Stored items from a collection
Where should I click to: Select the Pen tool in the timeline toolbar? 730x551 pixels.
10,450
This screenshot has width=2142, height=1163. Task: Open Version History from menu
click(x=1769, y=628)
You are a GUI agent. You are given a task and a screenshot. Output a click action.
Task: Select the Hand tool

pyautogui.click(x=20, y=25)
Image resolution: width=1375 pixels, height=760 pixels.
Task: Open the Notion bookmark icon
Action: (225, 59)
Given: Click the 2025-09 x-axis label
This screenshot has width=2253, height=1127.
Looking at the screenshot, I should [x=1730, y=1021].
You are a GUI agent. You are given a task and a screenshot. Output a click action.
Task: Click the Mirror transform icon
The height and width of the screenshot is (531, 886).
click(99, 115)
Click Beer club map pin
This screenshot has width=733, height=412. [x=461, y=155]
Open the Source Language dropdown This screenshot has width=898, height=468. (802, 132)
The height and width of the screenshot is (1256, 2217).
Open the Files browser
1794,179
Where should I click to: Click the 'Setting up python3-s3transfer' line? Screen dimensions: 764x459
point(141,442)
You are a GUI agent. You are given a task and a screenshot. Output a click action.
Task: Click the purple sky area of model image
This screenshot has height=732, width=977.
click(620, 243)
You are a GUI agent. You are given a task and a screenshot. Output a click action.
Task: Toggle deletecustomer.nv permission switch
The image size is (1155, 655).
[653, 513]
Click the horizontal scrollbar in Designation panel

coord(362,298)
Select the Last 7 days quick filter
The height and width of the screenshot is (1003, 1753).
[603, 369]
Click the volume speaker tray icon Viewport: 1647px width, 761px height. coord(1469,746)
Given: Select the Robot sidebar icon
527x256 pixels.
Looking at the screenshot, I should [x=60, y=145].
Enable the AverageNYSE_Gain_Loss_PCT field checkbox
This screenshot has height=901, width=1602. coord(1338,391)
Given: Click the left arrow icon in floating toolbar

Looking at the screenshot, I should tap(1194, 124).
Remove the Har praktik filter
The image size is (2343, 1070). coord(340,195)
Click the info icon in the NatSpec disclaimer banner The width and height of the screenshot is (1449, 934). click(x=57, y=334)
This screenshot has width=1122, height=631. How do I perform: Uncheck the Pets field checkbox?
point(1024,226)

WORK TO BE COMPLETED
What do the records say? Quote them all exactly.

RESPONSE FOR THIS EXERCISE
Where should I click to: Select the Pen tool in the timeline toolbar? 730x551 pixels.
10,450
This screenshot has width=2142, height=1163. Task: Open Version History from menu
click(x=1769, y=628)
You are a GUI agent. You are given a task and a screenshot. Output a click action.
Task: Select the Hand tool

pyautogui.click(x=20, y=25)
Image resolution: width=1375 pixels, height=760 pixels.
Task: Open the Notion bookmark icon
Action: (225, 59)
Given: Click the 2025-09 x-axis label
This screenshot has width=2253, height=1127.
Looking at the screenshot, I should [x=1730, y=1021].
You are a GUI agent. You are given a task and a screenshot. Output a click action.
Task: Click the Mirror transform icon
The height and width of the screenshot is (531, 886).
click(99, 115)
Click Beer club map pin
This screenshot has width=733, height=412. [x=461, y=155]
Open the Source Language dropdown This screenshot has width=898, height=468. (802, 132)
The height and width of the screenshot is (1256, 2217).
Open the Files browser
1794,179
Where should I click to: Click the 'Setting up python3-s3transfer' line? Screen dimensions: 764x459
point(141,442)
You are a GUI agent. You are given a task and a screenshot. Output a click action.
Task: Click the purple sky area of model image
This screenshot has height=732, width=977.
click(620, 243)
You are a GUI agent. You are given a task and a screenshot. Output a click action.
Task: Toggle deletecustomer.nv permission switch
The image size is (1155, 655).
[653, 513]
Click the horizontal scrollbar in Designation panel

coord(362,298)
Select the Last 7 days quick filter
The height and width of the screenshot is (1003, 1753).
[603, 369]
Click the volume speaker tray icon Viewport: 1647px width, 761px height. coord(1469,746)
Given: Select the Robot sidebar icon
527x256 pixels.
Looking at the screenshot, I should [x=60, y=145].
Enable the AverageNYSE_Gain_Loss_PCT field checkbox
This screenshot has height=901, width=1602. coord(1338,391)
Given: Click the left arrow icon in floating toolbar

Looking at the screenshot, I should tap(1194, 124).
Remove the Har praktik filter
The image size is (2343, 1070). coord(340,195)
Click the info icon in the NatSpec disclaimer banner The width and height of the screenshot is (1449, 934). click(x=57, y=334)
This screenshot has width=1122, height=631. How do I perform: Uncheck the Pets field checkbox?
point(1024,226)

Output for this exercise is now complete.